Wuthering Heights is the kind of novel that people list as their favorite on what must be the strength of varied movie adaptions, as certainly not a single likeable character appears in the novel, and that includes the narrator and the pets.  Heathcliff discovers the appeal of vengeance; enraged by Catherine’s betrayal, he seduces Isabella Linton, strangling her pet dog and taunting her with his hatred once they are married.  He visits his revenge on the next generation of the family as well, stealing away Hindley’s son Hareton’s inheritance to leave him ignorant and friendless, and kidnapping Catherine Earnshaw’s daughter to force her marriage to Isabella’s feeble son.

Love in the novel destroys without mercy; Edgar Linton “possessed the power to depart [and leave Catherine] as much as a cat possesses the power to leave a mouse half killed, or a bird half eaten…there will be no saving him: he’s doomed, and flies to his fate!”  To be honest, the love that appears in Wuthering Heights appears to a modern reader almost as a parody of gothic romance.  Heathcliff digs up Cathy’s body to hold her dead body in her arms and goes mad for love of a ghost.  “’Come in!
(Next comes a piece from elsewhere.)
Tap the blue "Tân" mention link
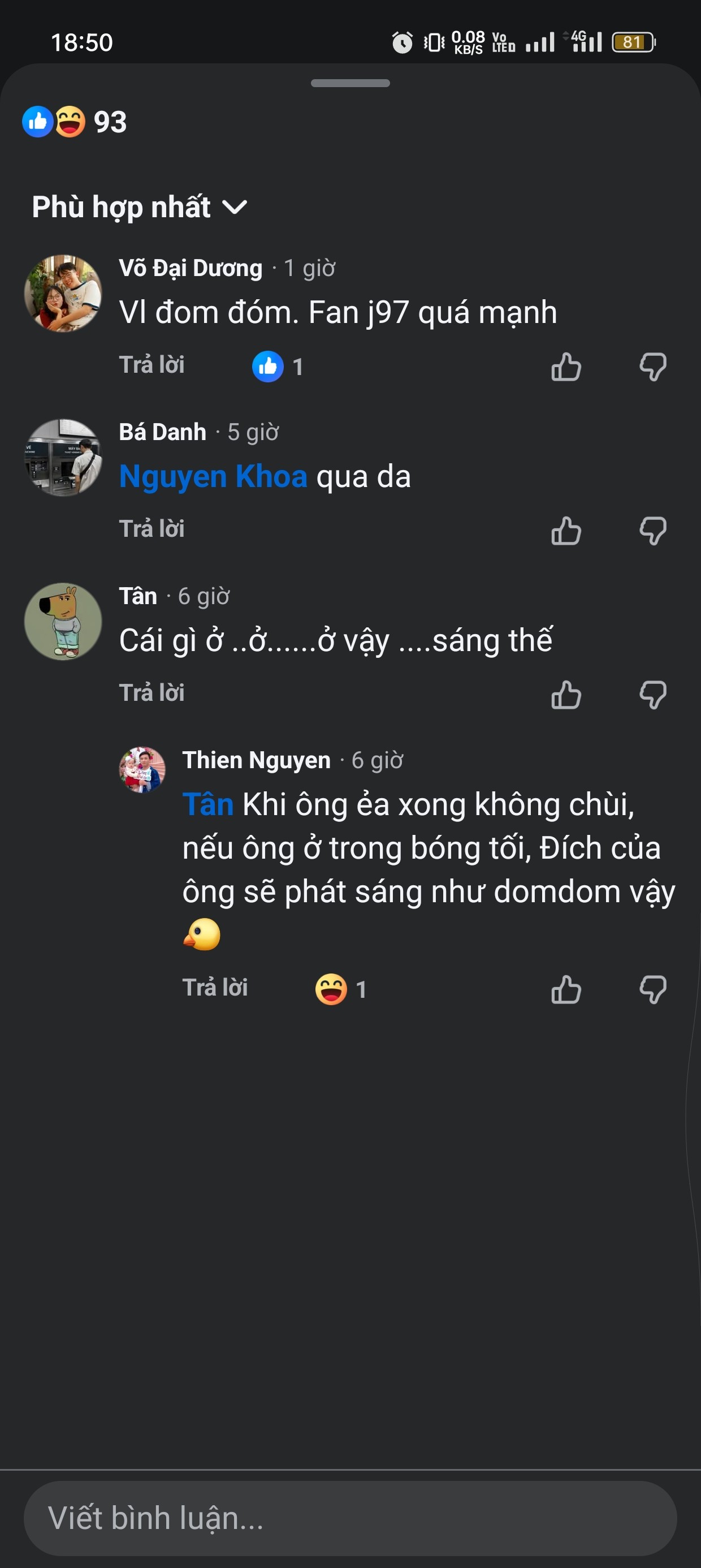Image resolution: width=701 pixels, height=1568 pixels. coord(207,805)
Come in!’ he sobbed.  ‘Cathy, do come.  Oh, do – ONCE more!  Oh! My heart’s darling! Hear me THIS time, Catherine, at last!’”

It’s an exhausting book, dark, cynical, depressing.  Realistic, one might say, after one finishes reading it.  Clearly the novel anticipates more modern techniques with some brilliance, but I still can’t like it.  Move on, I want to say to the characters.  Love your spouses.  Make the best of things.